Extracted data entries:
↓↓↓

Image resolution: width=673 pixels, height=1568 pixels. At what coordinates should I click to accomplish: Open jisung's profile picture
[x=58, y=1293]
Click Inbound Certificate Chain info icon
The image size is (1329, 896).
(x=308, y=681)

↑↑↑

Task directions: An exact copy of all the entries is what's needed; write it out.

Problem solution:
Image resolution: width=673 pixels, height=1568 pixels. At what coordinates should I click to accomplish: Open jisung's profile picture
[x=58, y=1293]
Click Inbound Certificate Chain info icon
The image size is (1329, 896).
(x=308, y=681)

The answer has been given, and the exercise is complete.